- **ЗАДАНИЕ**
Кто, согласно отрывку о святочных гаданиях, гадал за барынь и барышень в помещичьих усадьбах?

═════ ВЫБРАННЫЙ ОТРЫВОК ═════

Благополучный конец этой истории несомненно выдуман самой рассказчицей, не пожелавшей совсем запугивать своих впечатлительных слушательниц. Обычно такие рассказы имели трагический финал.
Но в устной традиции встречаются и рассказы, рассчитанные на смех. Обычно они представляют собой истории о розыгрышах, которые устраивают над гадальщицами молодые люди. На святках между участниками праздничного действа наблюдалось строгое распределение ролей по возрастному, половому и социальному признакам. Так, молодежь по преимуществу играла, рядилась и гадала, старики беседовали между собою, делились с молодыми опытом по устройству праздничного действа и рассказывали святочные истории, женщины-распорядительницы устраивали гадания и игры, малые дети наблюдали с печи за происходящим, обретая опыт в «святочных» делах. В помещичьих усадьбах барыни и барышни обычно сами не гадали – на них «загадывали» дворовые девушки (см., например, в пятой главе «Евгения Онегина»: «Служанки со всего двора / Про барышень своих гадали / И им сулили каждый год / Мужьев военных и поход»)[112]. Если «завораживались» в подавляющем большинстве девушки, то парни играли роль «суженых»: они нередко разыгрывали гадальщиц, изображая «нечистую силу», чем всерьез их пугали (см., например, в рассказе Ф. Д. Нефедова «Чудная ночь»[113]). В некоторых рассказах парни, спрятавшись в месте девичьих гаданий с целью напугать девушек, спасают их, отгадав загаданные чертом загадки[114]. К историям о розыгрышах относится, например, рассказ о том, как один крестьянин, сыграв роль «нечистого», до смерти напугал гадавших у овина поповских дочерей[115]. В. П. Зиновьев пишет о таких рассказах:
Довольно интересен факт образования реалистических устных рассказов (часто анекдотического характера) на материале тех же быличек. Такие рассказы исследователи условно назвали «псевдобыличками» или «квазибыличками»[116].

═════ ПРЕДОСТАВЛЕННЫЕ МАТЕРИАЛЫ ═════

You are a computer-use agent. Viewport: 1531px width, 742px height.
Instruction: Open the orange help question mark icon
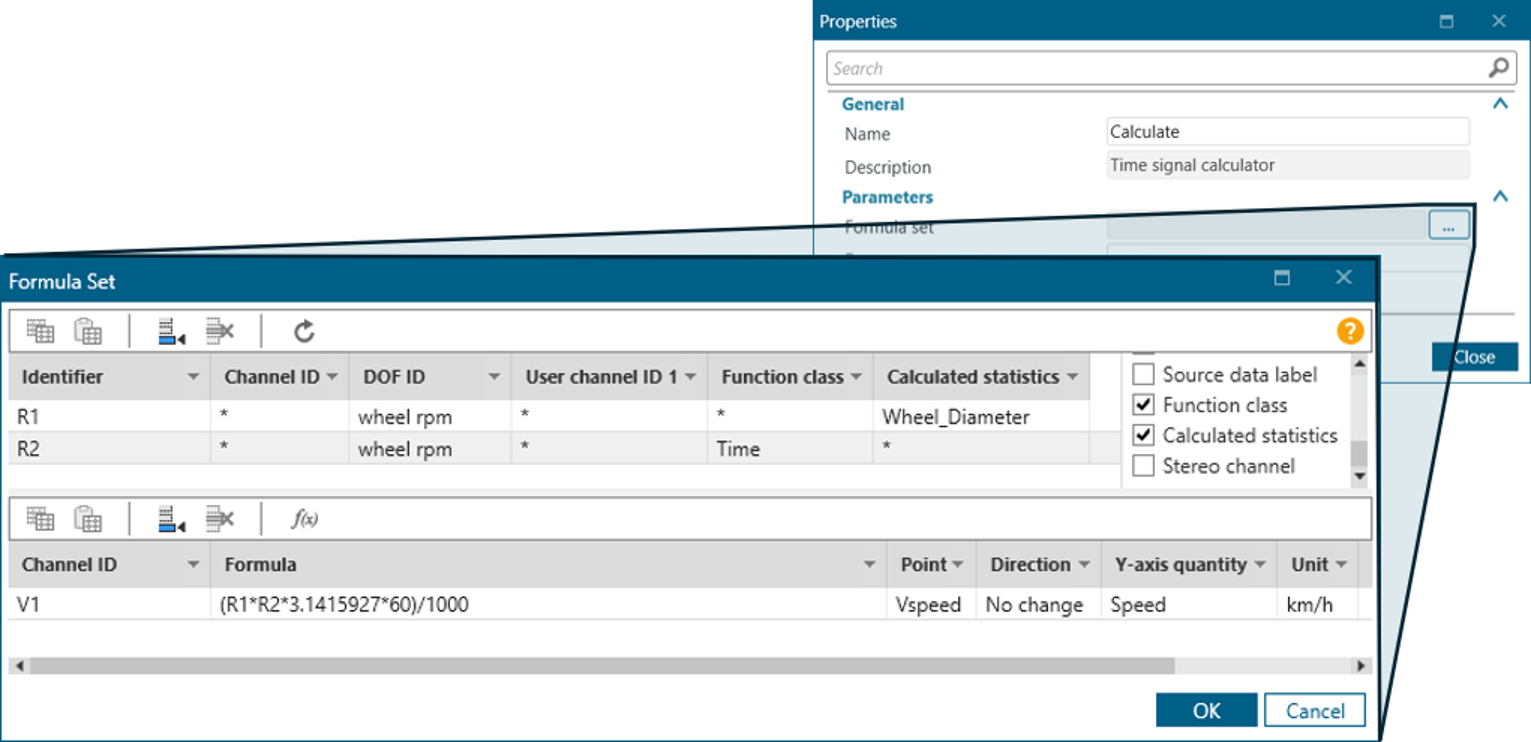(x=1350, y=331)
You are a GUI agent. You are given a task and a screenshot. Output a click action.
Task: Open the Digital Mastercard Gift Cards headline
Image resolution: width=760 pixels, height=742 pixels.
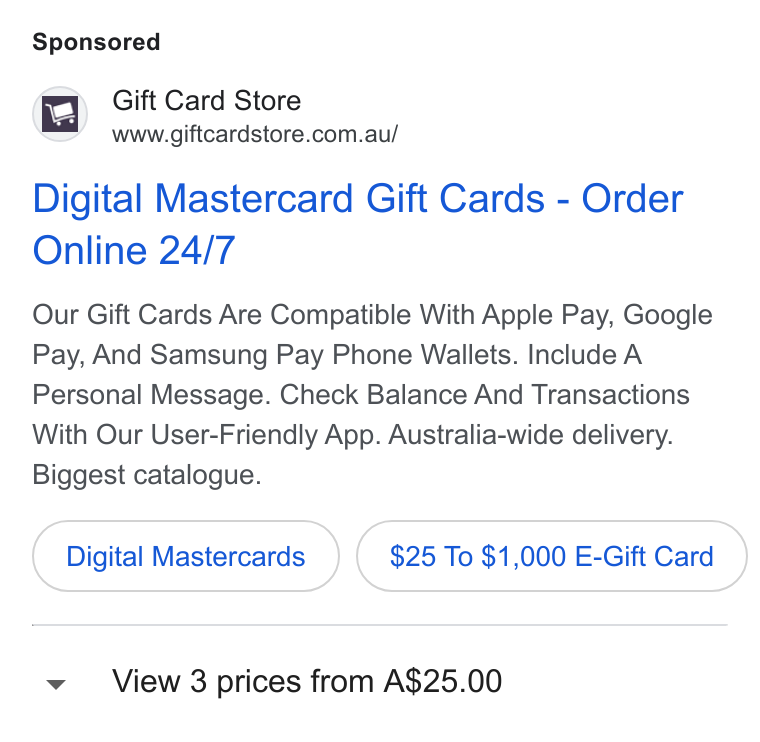[358, 224]
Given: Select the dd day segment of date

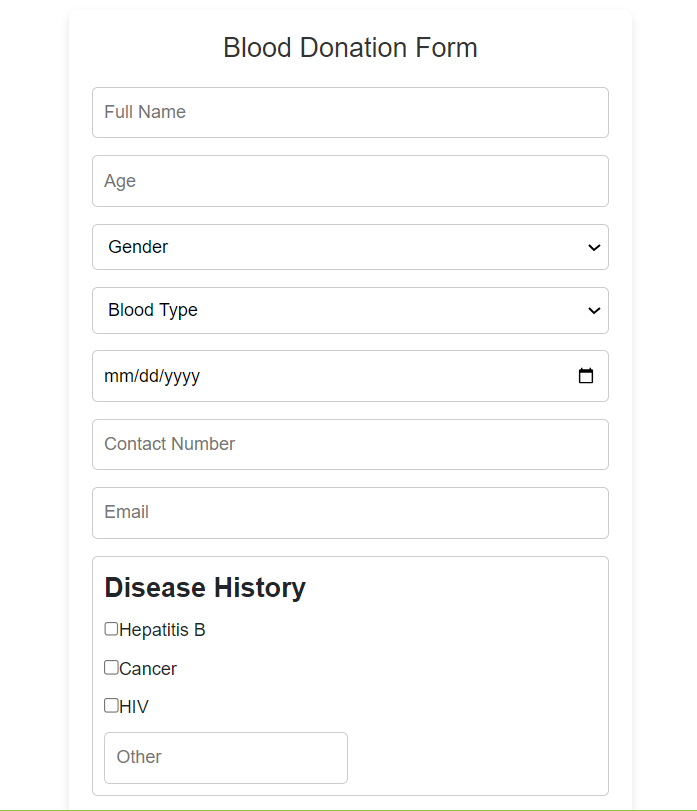Looking at the screenshot, I should (x=149, y=376).
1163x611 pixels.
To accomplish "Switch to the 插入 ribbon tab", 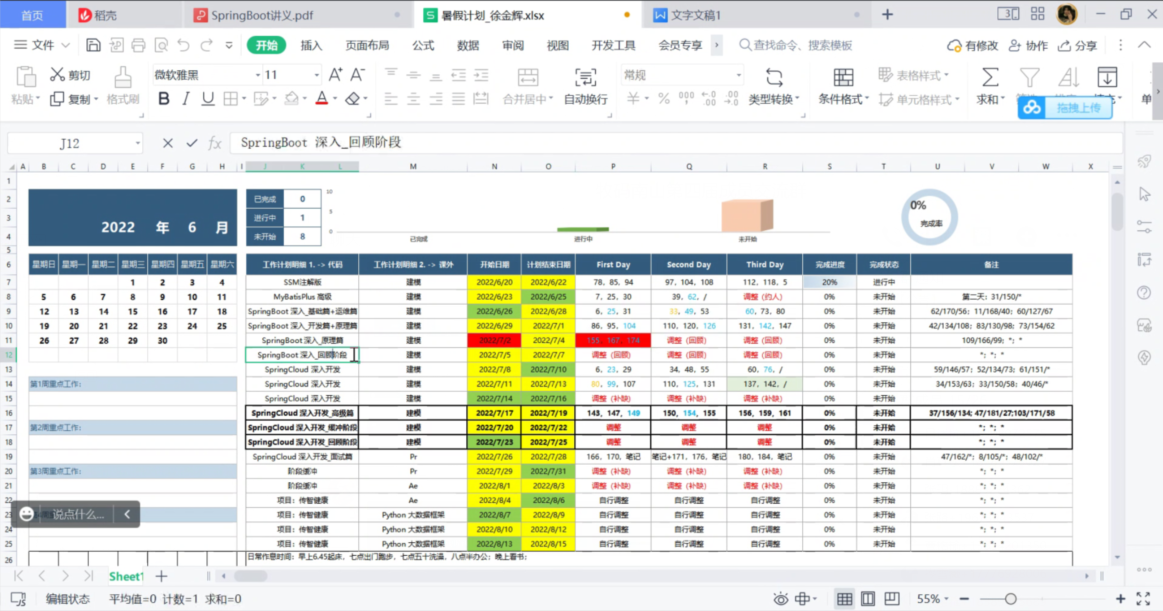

═════

- **ОТВЕТ**
Дворовые девушки.